> [PROVIDED MATERIAL]
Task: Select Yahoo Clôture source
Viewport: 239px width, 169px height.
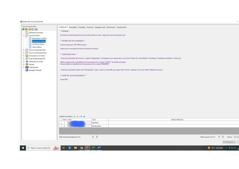Action: (37, 47)
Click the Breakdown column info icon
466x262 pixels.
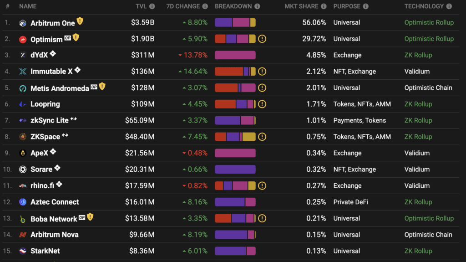click(x=258, y=6)
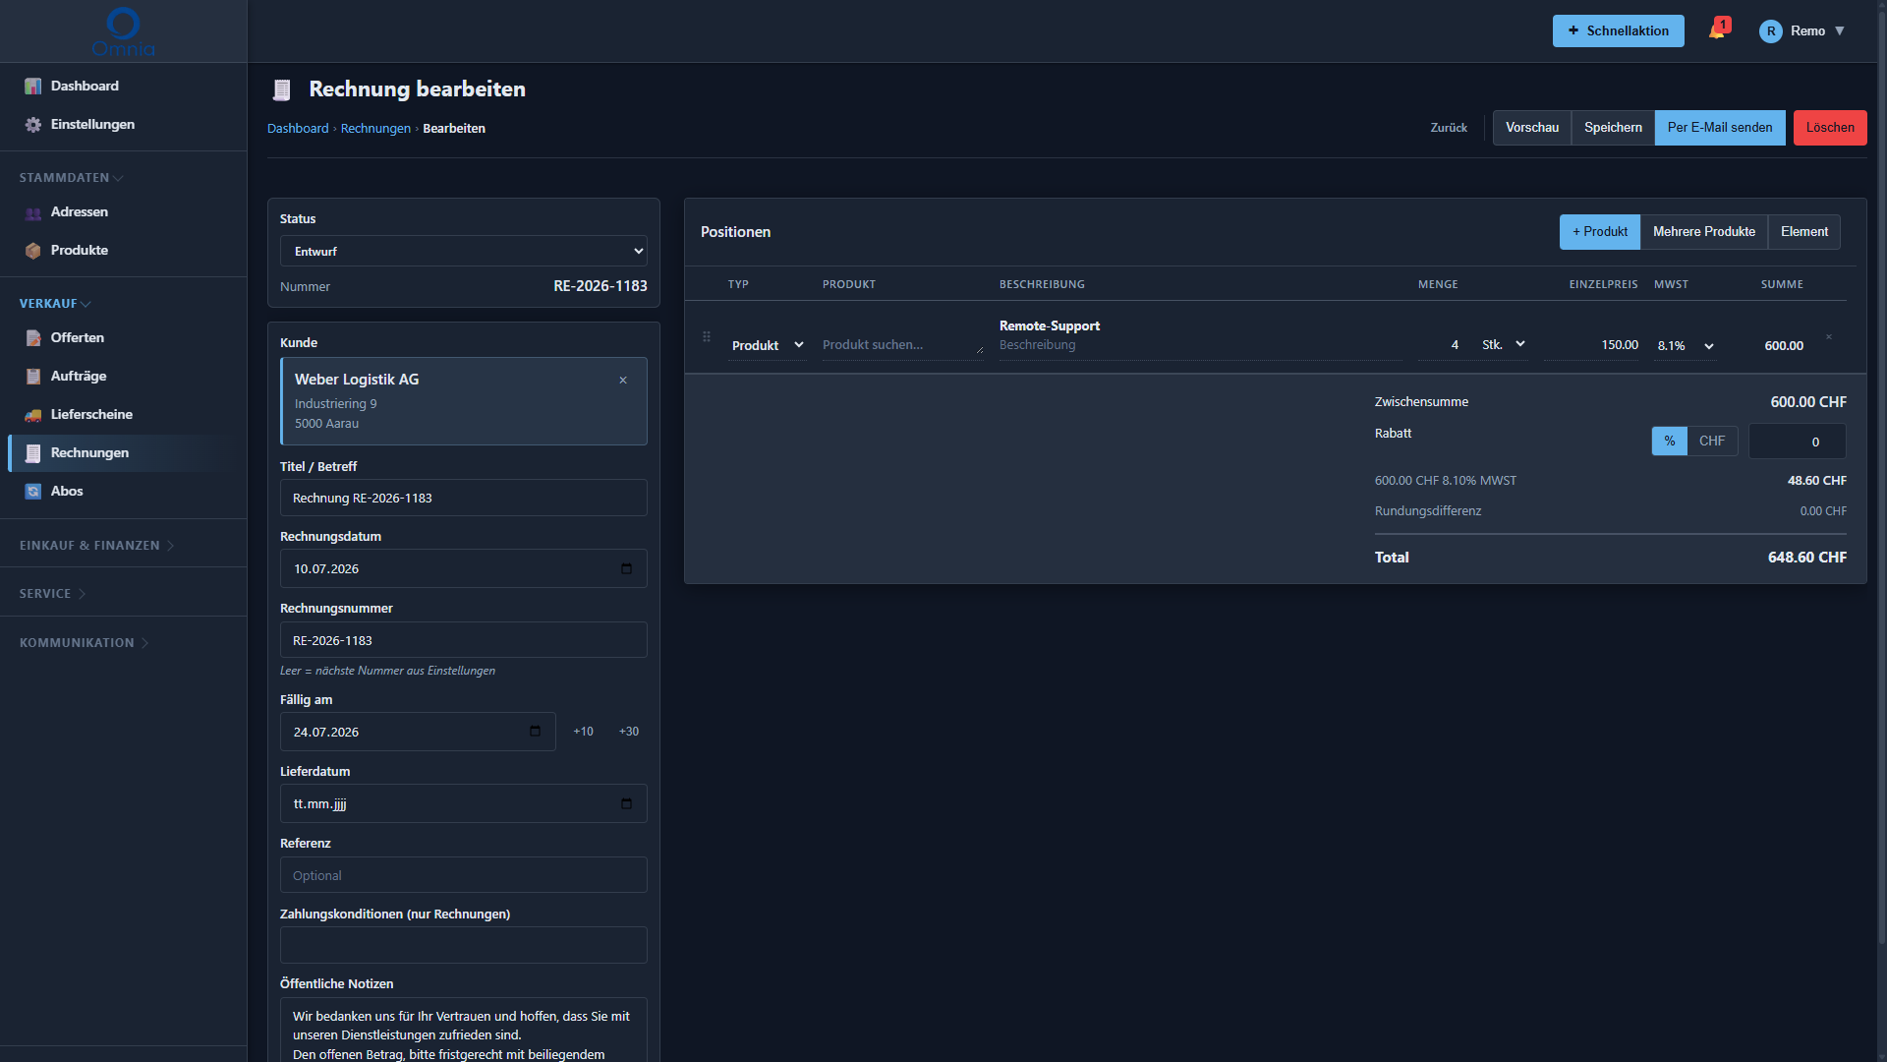Click the Omnia logo in sidebar
Viewport: 1887px width, 1062px height.
[x=123, y=31]
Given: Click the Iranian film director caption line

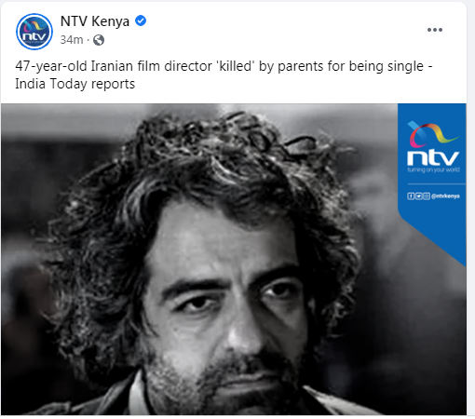Looking at the screenshot, I should point(224,66).
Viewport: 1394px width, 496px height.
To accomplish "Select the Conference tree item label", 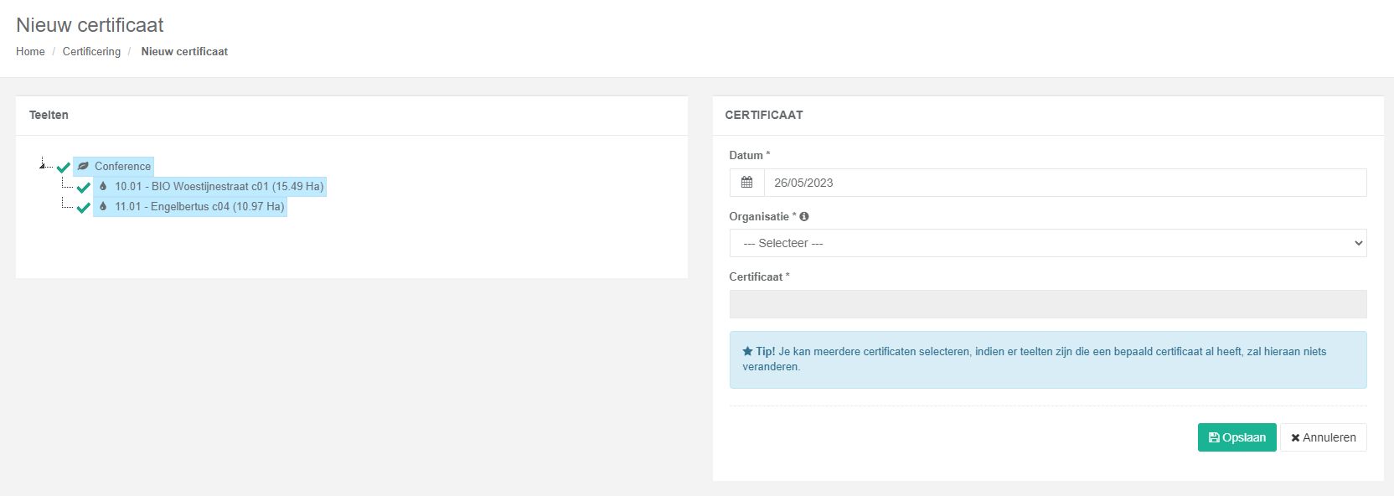I will (122, 166).
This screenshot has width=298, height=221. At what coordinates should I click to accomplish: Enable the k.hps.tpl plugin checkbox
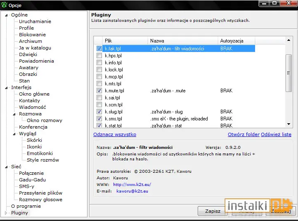(99, 55)
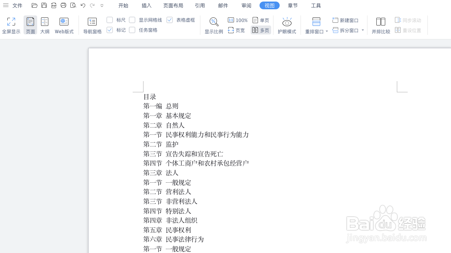This screenshot has width=451, height=253.
Task: Open the 导航窗格 navigation pane
Action: pos(92,25)
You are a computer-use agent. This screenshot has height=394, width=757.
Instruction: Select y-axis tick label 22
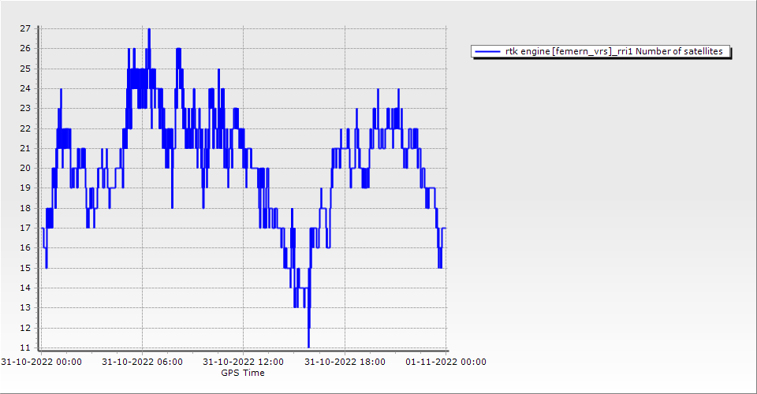[25, 128]
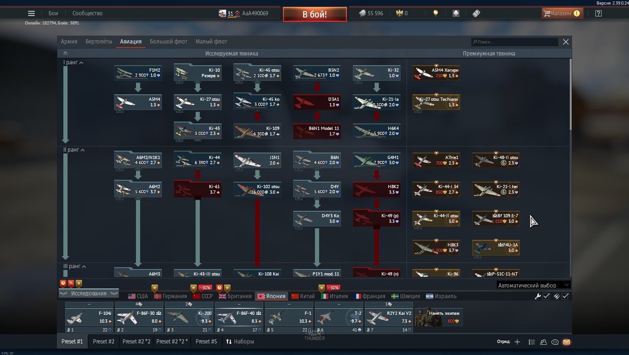Viewport: 629px width, 355px height.
Task: Open the Автоматический выбор dropdown
Action: (533, 285)
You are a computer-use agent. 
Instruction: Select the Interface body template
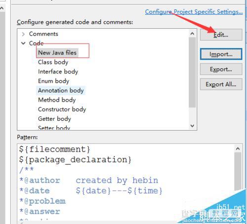58,72
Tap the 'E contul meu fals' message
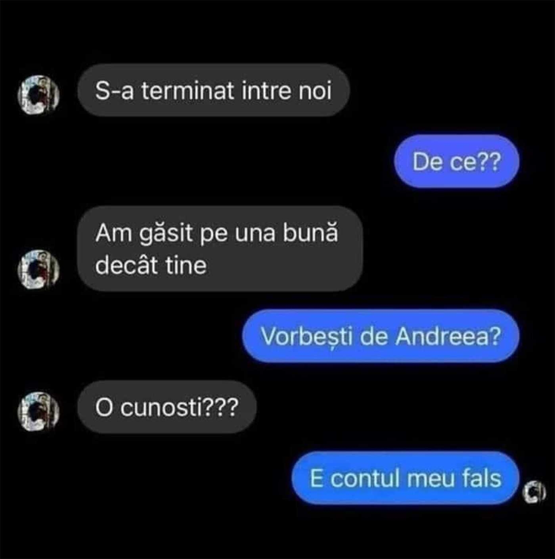The image size is (555, 559). pos(406,478)
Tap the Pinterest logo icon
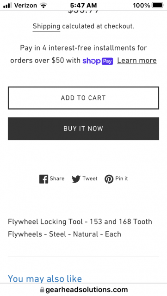167x296 pixels. 109,179
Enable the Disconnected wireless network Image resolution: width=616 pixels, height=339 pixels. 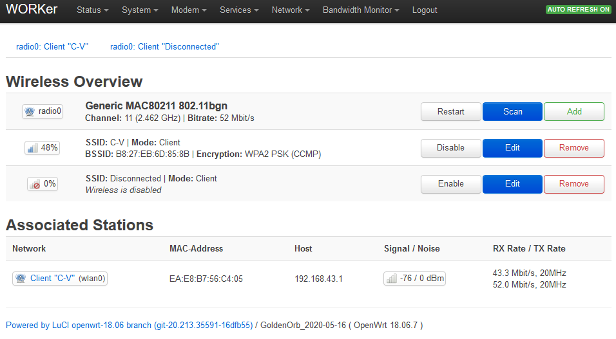click(x=450, y=184)
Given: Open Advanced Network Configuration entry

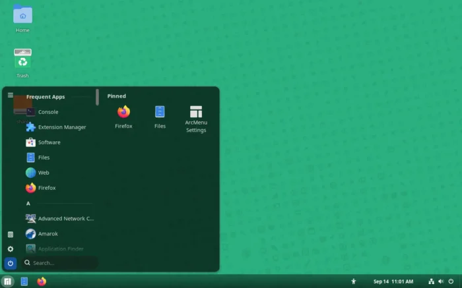Looking at the screenshot, I should coord(59,219).
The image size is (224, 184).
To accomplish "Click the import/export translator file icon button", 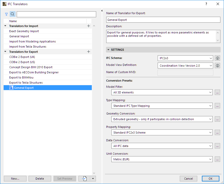I will [84, 179].
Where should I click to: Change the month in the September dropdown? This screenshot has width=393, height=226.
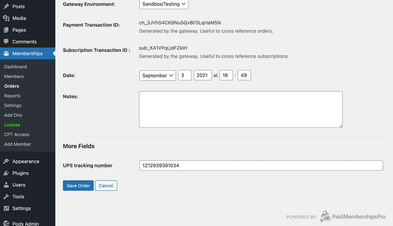(x=158, y=75)
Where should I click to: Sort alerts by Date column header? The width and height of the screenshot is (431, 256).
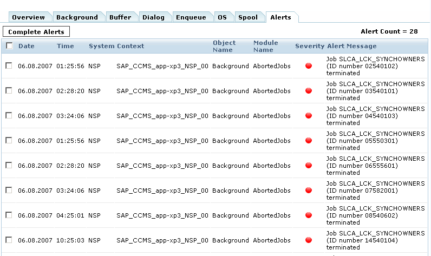point(26,46)
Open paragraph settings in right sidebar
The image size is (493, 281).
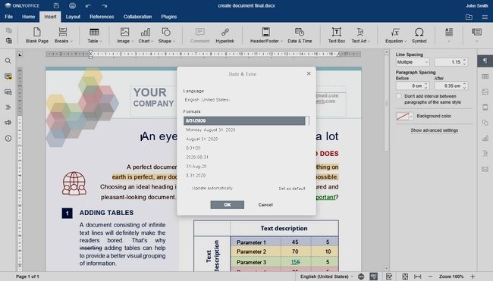click(x=485, y=61)
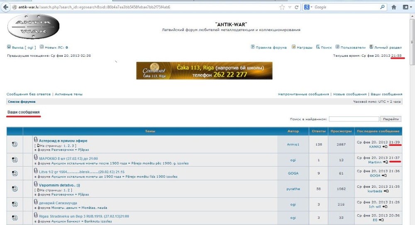Open the search engine selector dropdown
Viewport: 415px width, 225px height.
click(308, 7)
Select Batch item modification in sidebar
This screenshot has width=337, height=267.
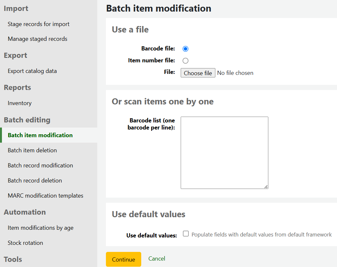click(x=40, y=135)
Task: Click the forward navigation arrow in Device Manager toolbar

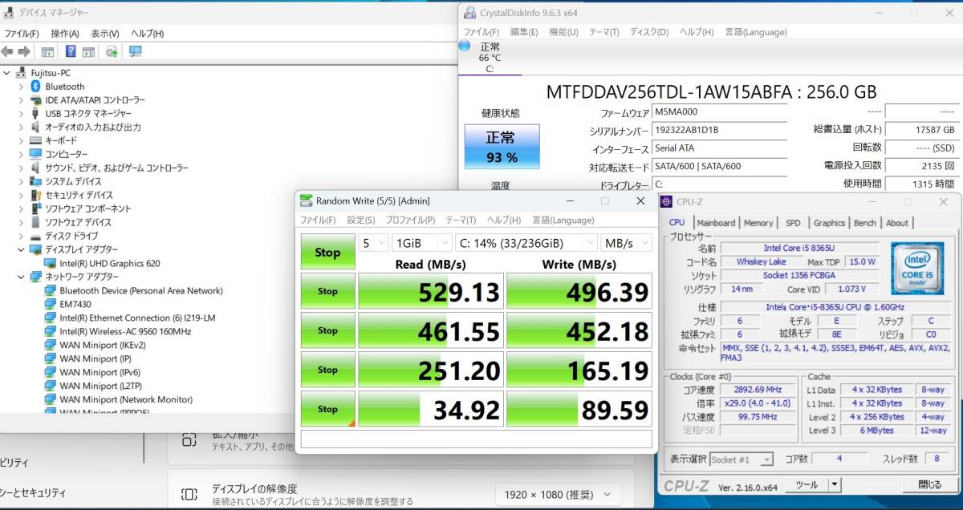Action: pyautogui.click(x=23, y=51)
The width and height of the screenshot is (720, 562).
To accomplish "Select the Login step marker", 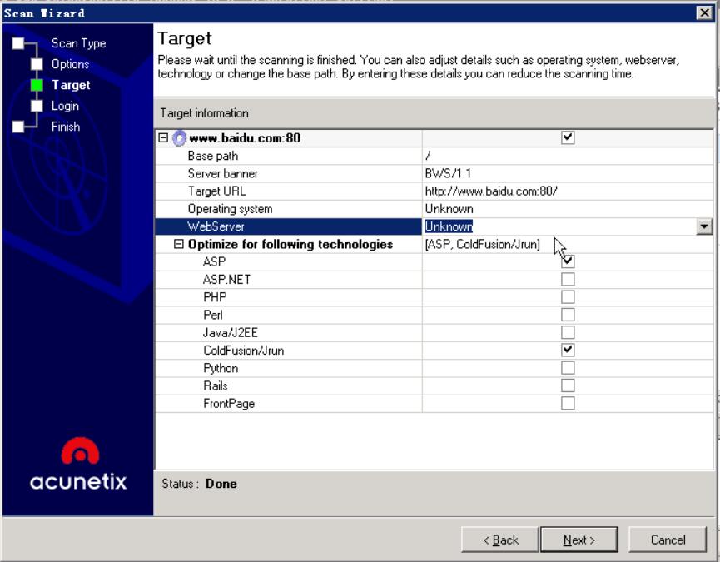I will 37,106.
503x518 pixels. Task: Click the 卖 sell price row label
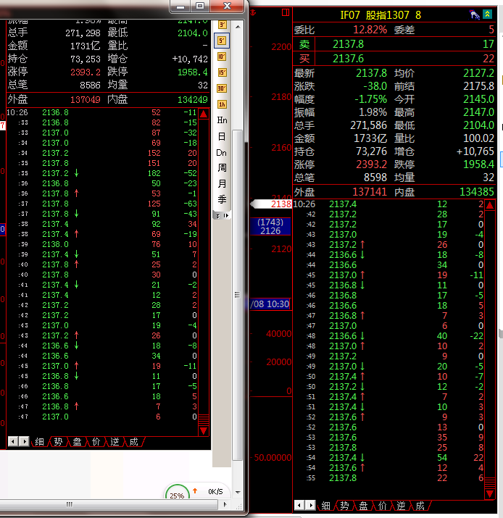click(x=304, y=44)
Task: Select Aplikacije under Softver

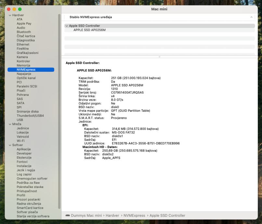Action: [24, 149]
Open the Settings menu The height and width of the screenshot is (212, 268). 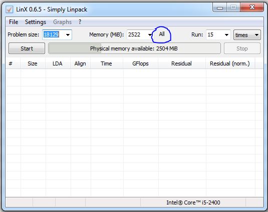tap(36, 22)
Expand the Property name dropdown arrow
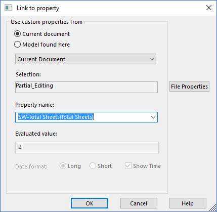 pyautogui.click(x=153, y=117)
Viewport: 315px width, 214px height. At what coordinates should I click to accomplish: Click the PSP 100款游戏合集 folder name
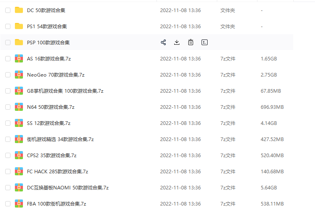[x=48, y=42]
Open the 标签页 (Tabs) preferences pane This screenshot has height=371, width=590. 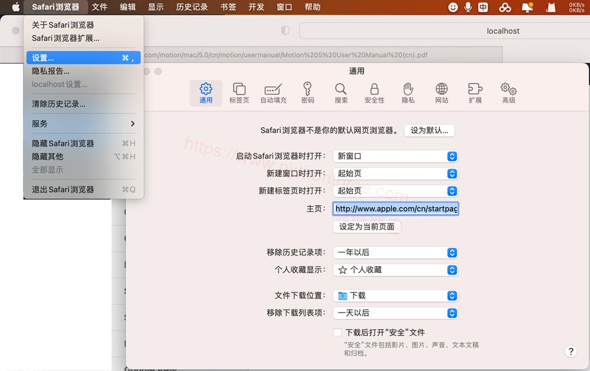tap(239, 93)
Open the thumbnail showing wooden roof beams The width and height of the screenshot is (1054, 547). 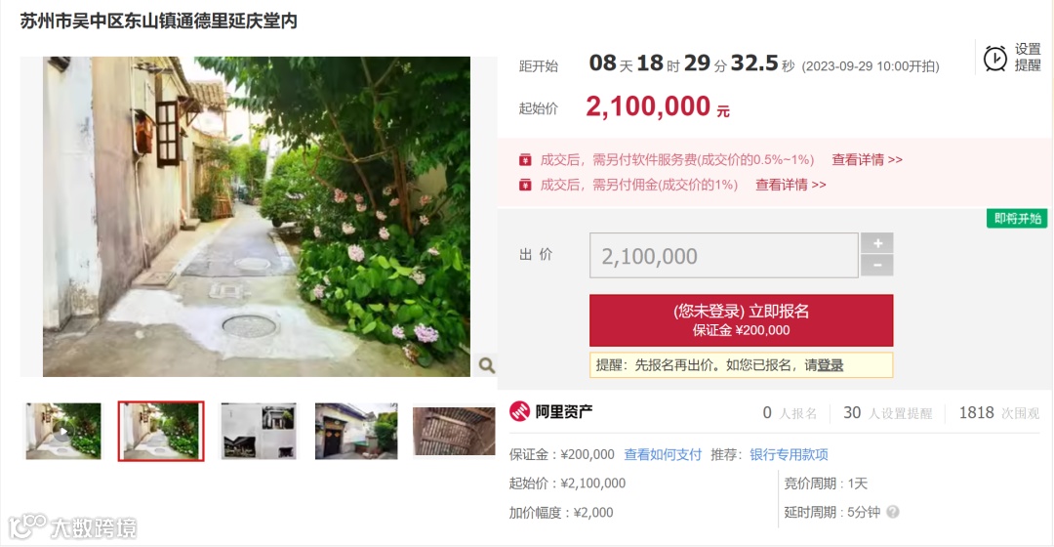(x=454, y=432)
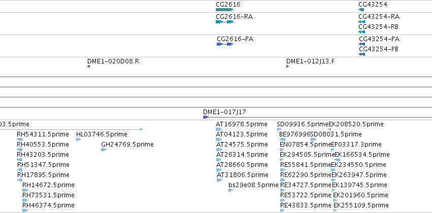Click the EK208520.5prime reverse arrow
The image size is (432, 213).
(x=330, y=129)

> [WORK INSTRUCTIONS] Only lines of the material that contain the word "agent" belong in the answer; copy each one.

> [RESPONSE BOX]
You are a computer-use agent. This screenshot has height=394, width=757.
You are a computer-use agent. 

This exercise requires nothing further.